Metagenomi To Regain Full Development Rights To Its Wholly-Owned Base Editing And Rigs Systems
Metagenomi, Inc. (NASDAQ:MGX), a precision genetic medicines company committed to developing curative therapeutics for patients using its proprietary, comprehensive metagenomics-derived gene editing toolbox, today announced it has regained full global rights to research, develop, manufacture, and commercialize its wholly-owned gene editing technologies, including base editors and RNA-mediated integration systems (RIGS), which were previously subject to exclusive rights granted to Moderna, Inc. Metagenomi and Moderna have mutually agreed to terminate their collaboration on primary hyperoxaluria type 1 (PH1), and rights to develop the PH1 program, as well as all other rights granted under the collaboration, will be returned as part of the termination.
"We are pleased to regain full control of the development of base editing technology and RIGS systems so that we may advance them in areas of significant need, such as Alpha-1 antitrypsin deficiency and Wilson's disease," said Brian C. Thomas, Ph.D., Chief Executive Officer & Founder, Metagenomi, Inc.
Moderna's involvement in the collaboration, which includes the PH1 program, ended in conjunction with a strategic prioritization by the company. Moderna remains a Metagenomi shareholder.

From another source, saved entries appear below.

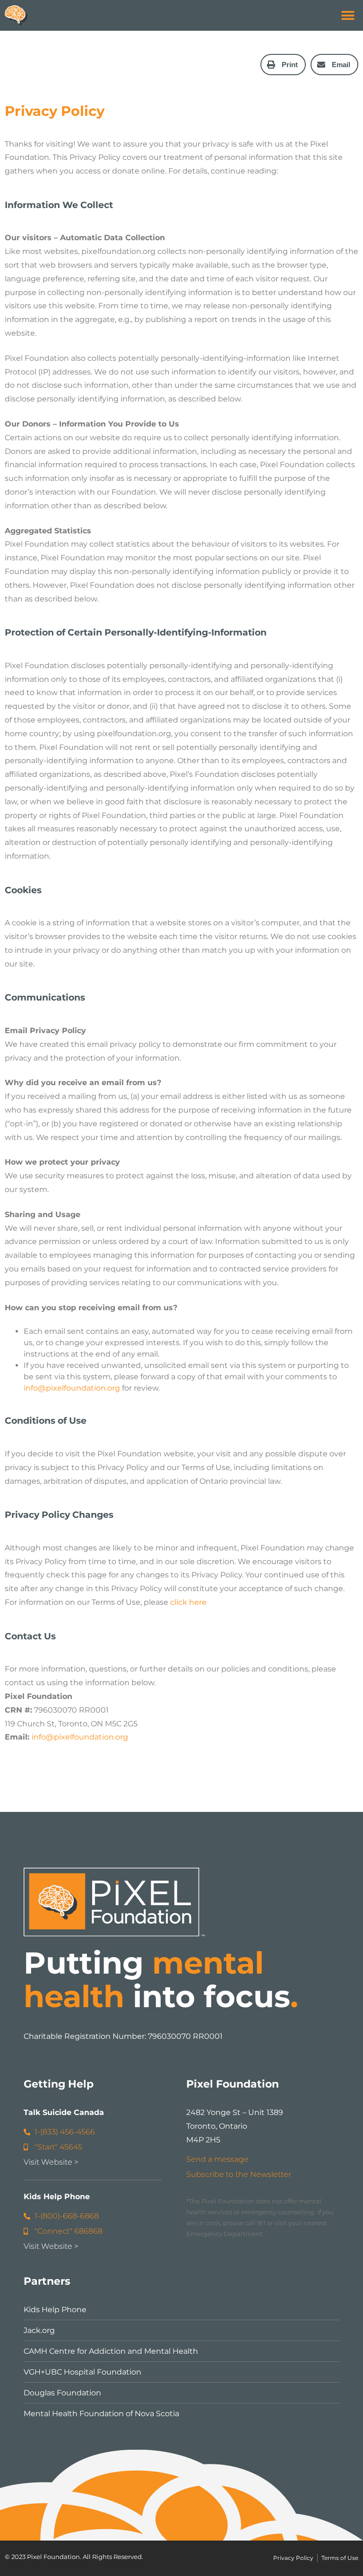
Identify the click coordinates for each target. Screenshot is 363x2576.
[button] (347, 15)
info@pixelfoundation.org (72, 1388)
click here (188, 1602)
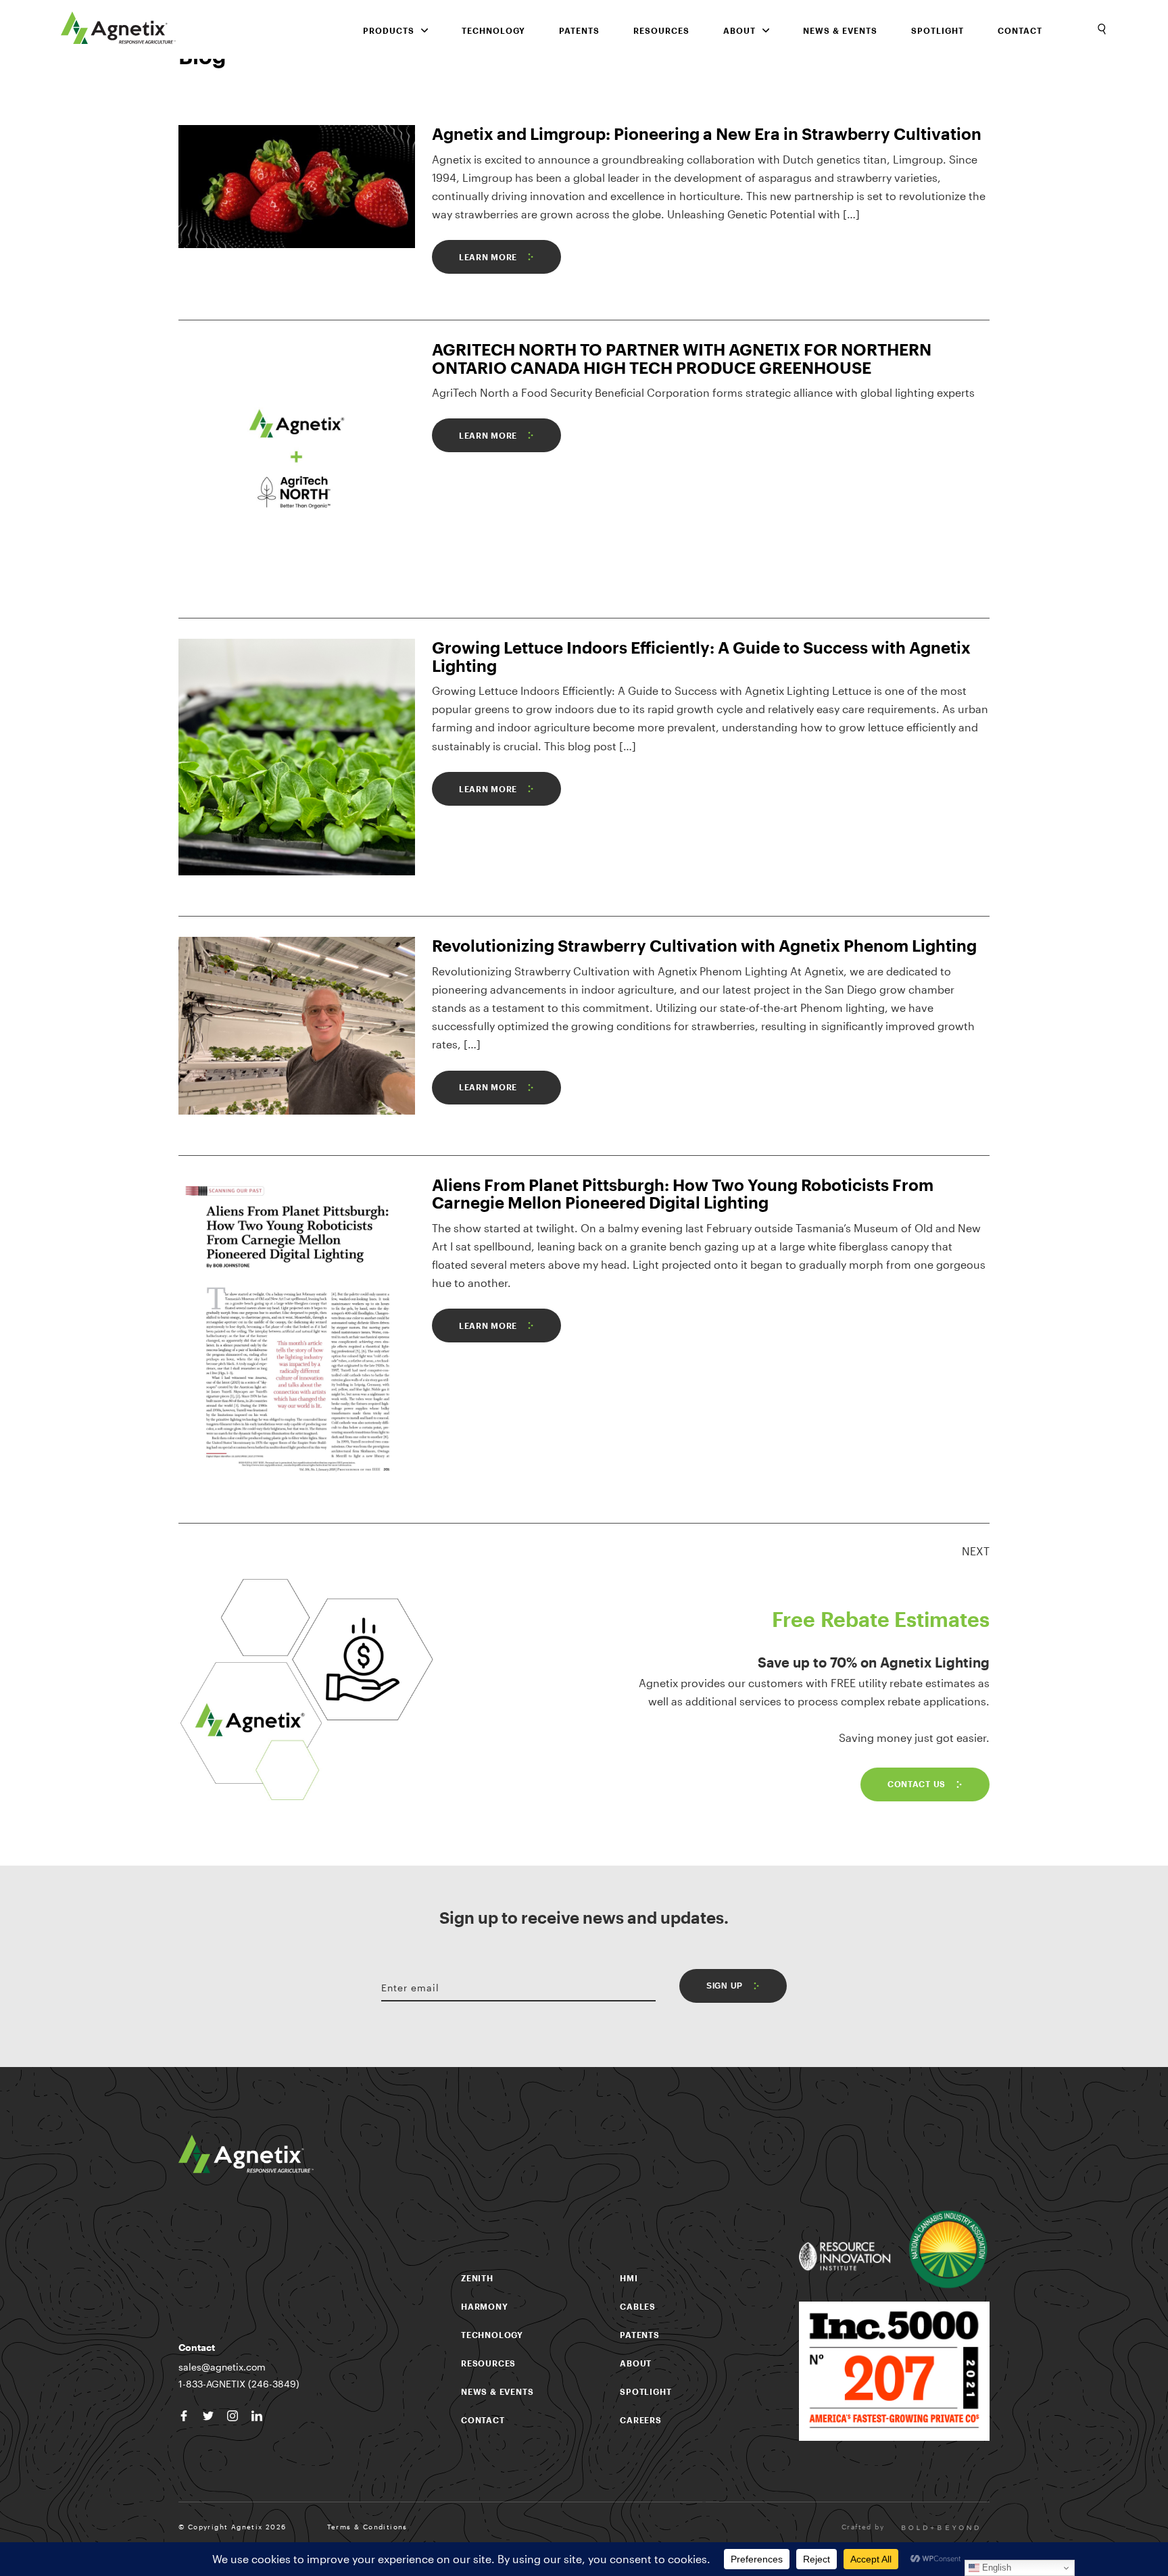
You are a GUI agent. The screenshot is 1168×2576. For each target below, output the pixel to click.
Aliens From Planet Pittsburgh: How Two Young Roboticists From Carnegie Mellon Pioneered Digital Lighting (682, 1193)
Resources (661, 30)
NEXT (976, 1551)
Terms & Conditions (367, 2527)
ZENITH (477, 2278)
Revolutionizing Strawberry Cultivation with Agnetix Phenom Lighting (704, 945)
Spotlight (937, 30)
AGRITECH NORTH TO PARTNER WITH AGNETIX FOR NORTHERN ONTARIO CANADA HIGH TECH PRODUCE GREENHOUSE (681, 357)
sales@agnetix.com (222, 2367)
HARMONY (484, 2306)
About (636, 2363)
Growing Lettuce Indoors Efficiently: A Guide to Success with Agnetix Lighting (701, 656)
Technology (493, 30)
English (995, 2567)
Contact (1020, 30)
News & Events (840, 30)
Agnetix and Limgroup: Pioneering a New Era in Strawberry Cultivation (706, 133)
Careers (641, 2420)
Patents (579, 30)
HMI (628, 2278)
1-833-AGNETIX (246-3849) (238, 2383)
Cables (638, 2306)
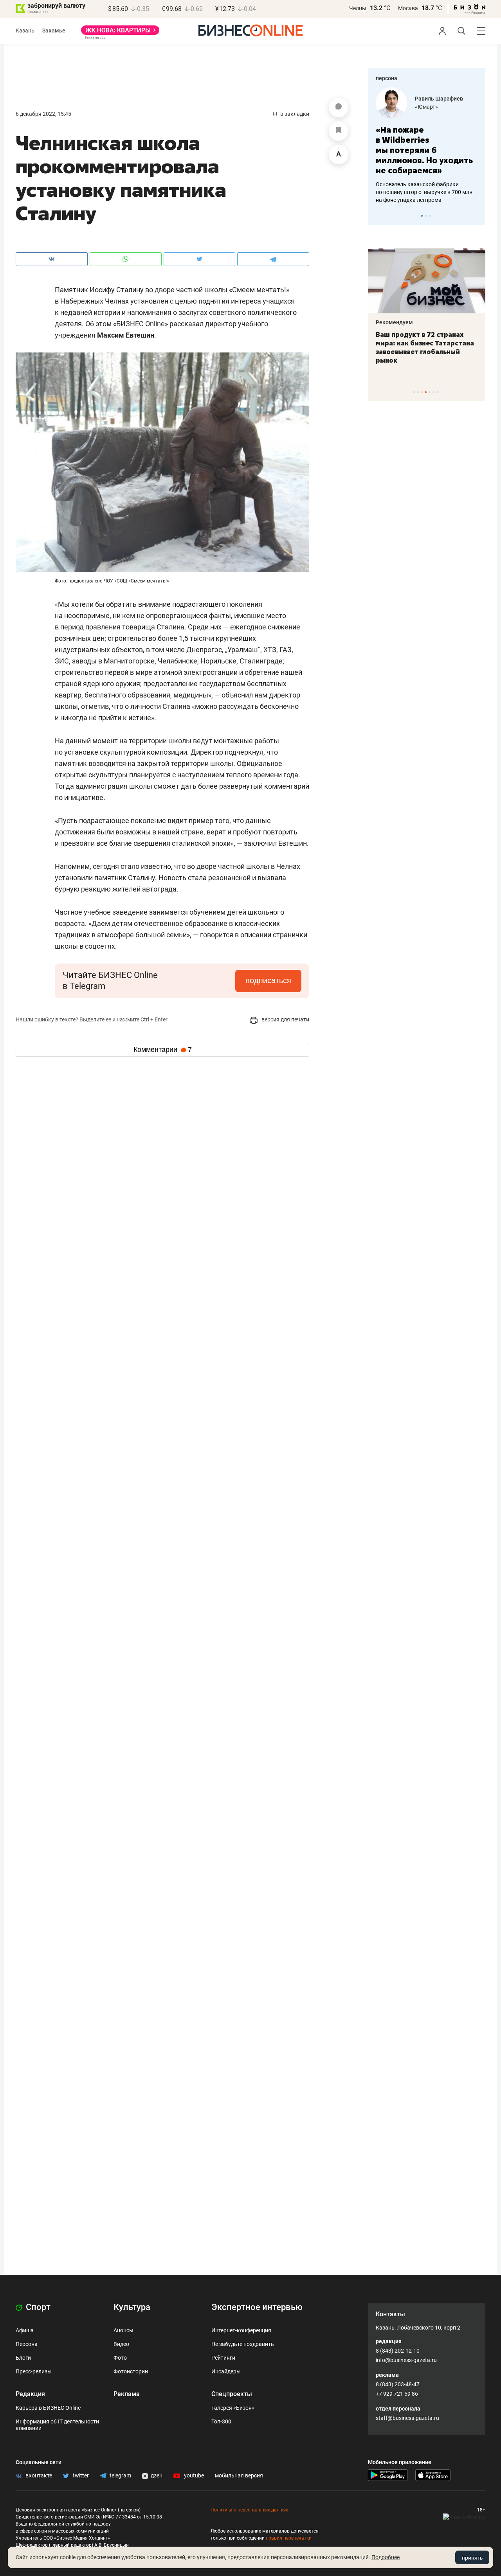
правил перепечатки (289, 2538)
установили (74, 878)
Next (477, 215)
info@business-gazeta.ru (406, 2360)
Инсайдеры (226, 2371)
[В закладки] (338, 131)
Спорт (37, 2307)
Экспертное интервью (257, 2307)
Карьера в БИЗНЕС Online (48, 2408)
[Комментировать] (338, 107)
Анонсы (123, 2330)
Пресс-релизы (34, 2371)
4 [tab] (426, 392)
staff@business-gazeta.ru (407, 2418)
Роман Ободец (437, 98)
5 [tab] (430, 392)
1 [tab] (422, 216)
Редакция (30, 2394)
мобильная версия (239, 2475)
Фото (120, 2358)
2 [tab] (426, 216)
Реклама (127, 2394)
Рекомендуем (405, 322)
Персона (27, 2344)
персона (386, 78)
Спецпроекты (231, 2394)
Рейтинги (223, 2358)
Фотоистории (131, 2371)
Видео (121, 2344)
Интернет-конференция (241, 2330)
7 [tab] (437, 392)
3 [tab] (430, 216)
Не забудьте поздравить (242, 2344)
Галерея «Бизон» (232, 2408)
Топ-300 (221, 2421)
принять (472, 2557)
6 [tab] (433, 392)
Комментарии (162, 1049)
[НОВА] (120, 33)
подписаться (268, 980)
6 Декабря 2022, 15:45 (43, 114)
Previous (379, 215)
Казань (25, 30)
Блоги (23, 2358)
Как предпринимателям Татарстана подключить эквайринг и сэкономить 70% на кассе (436, 347)
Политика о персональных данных (249, 2510)
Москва (408, 8)
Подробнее (385, 2557)
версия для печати (284, 1019)
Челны (357, 8)
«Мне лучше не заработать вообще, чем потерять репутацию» (427, 144)
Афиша (25, 2330)
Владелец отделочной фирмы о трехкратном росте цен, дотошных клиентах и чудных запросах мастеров (428, 182)
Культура (132, 2307)
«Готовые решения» (443, 107)
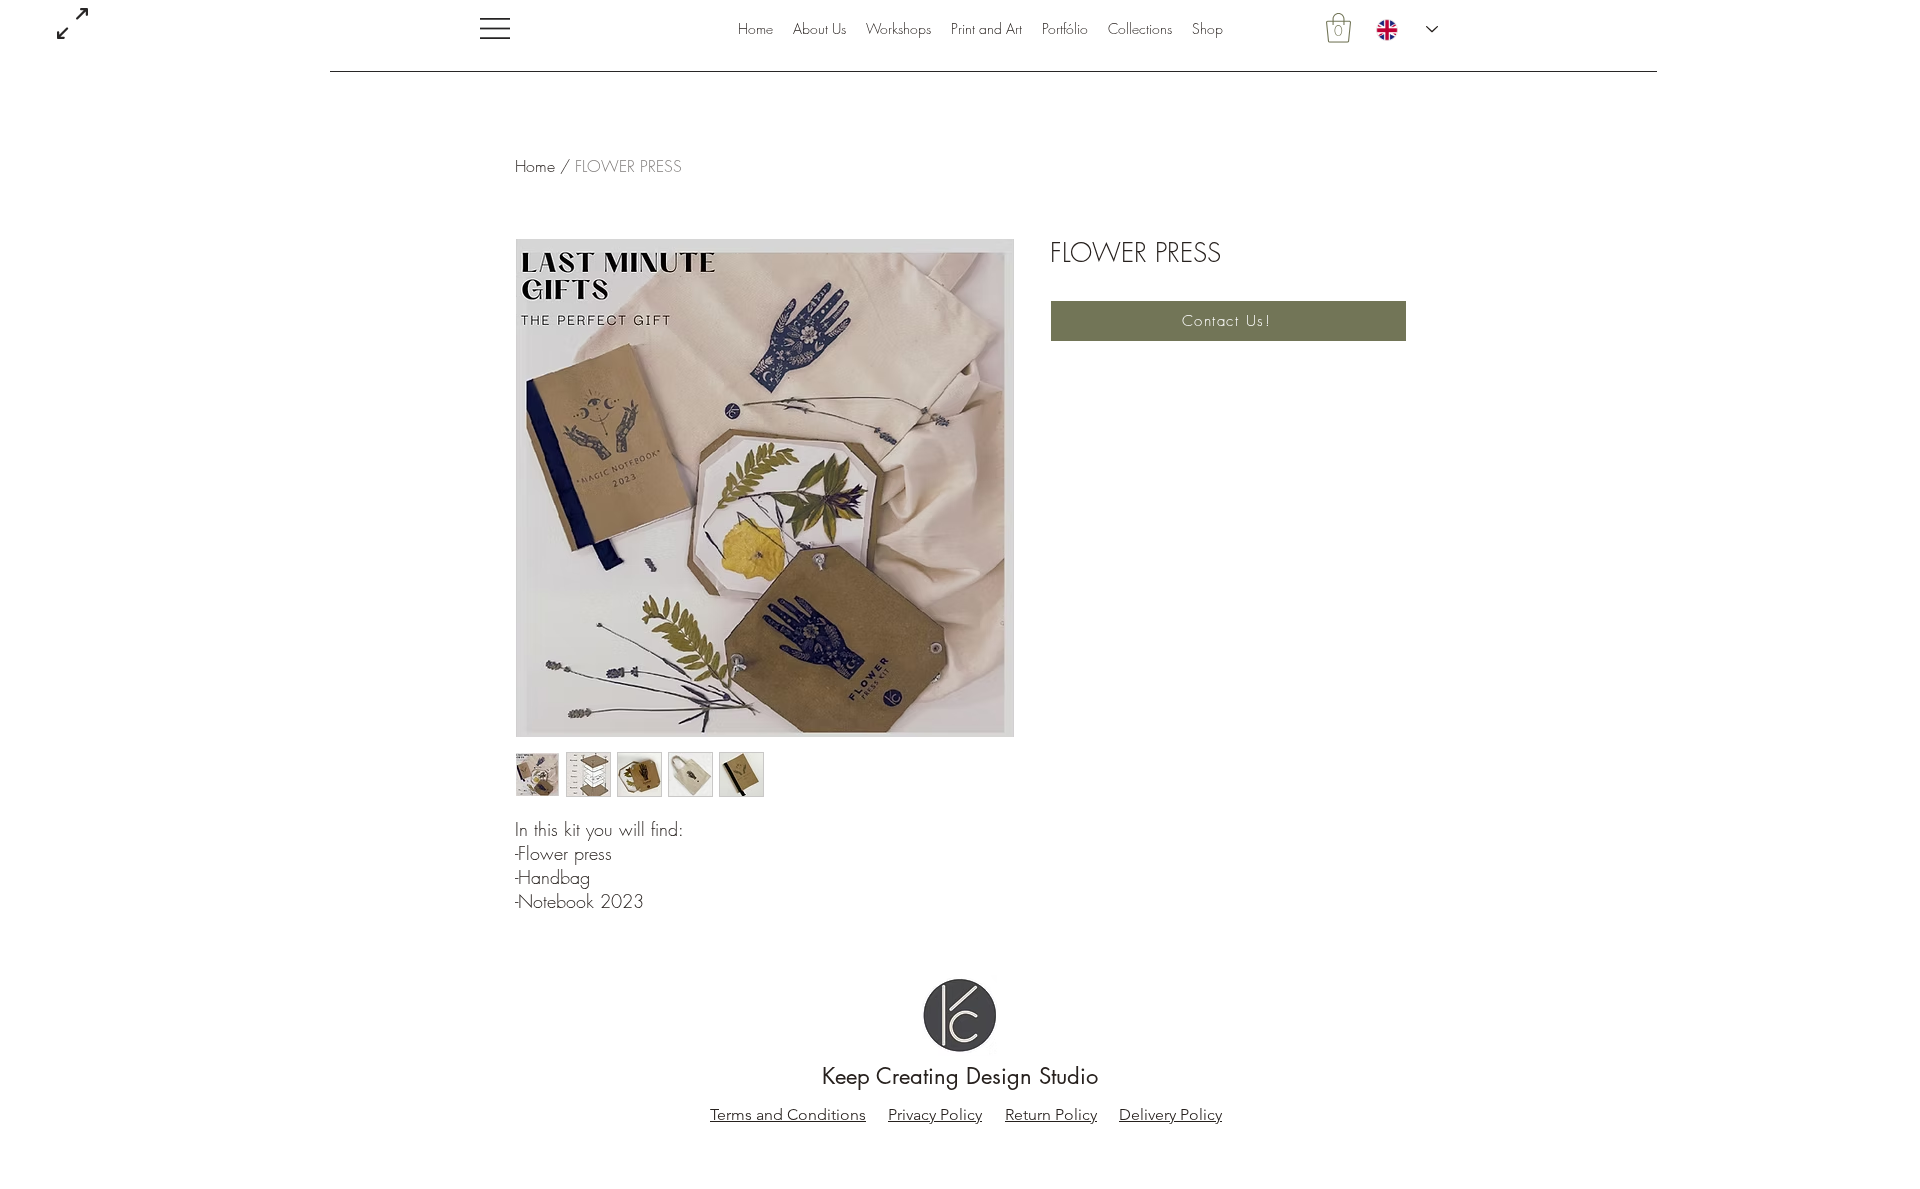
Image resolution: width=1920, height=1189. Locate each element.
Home (535, 166)
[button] (495, 28)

This announcement represents a renewed opportunity to advance curative genetic medicine through the translation of Metagenomi's broad toolbox of wholly-owned gene editing technologies, as well as a broadened ability to engage with partners in target-specific application of these technologies.
"Over the past several years, we have built internal capabilities and expertise required to advance programs to the next phase of development," said Dr. Thomas. "In addition to exponential growth in terms of talent and footprint, we have leveraged significant private and public funding to greatly expand our gene editing toolbox, and established in-house manufacturing. With this announcement, we continue to have the opportunity to accelerate our mission to become the premier gene editing company."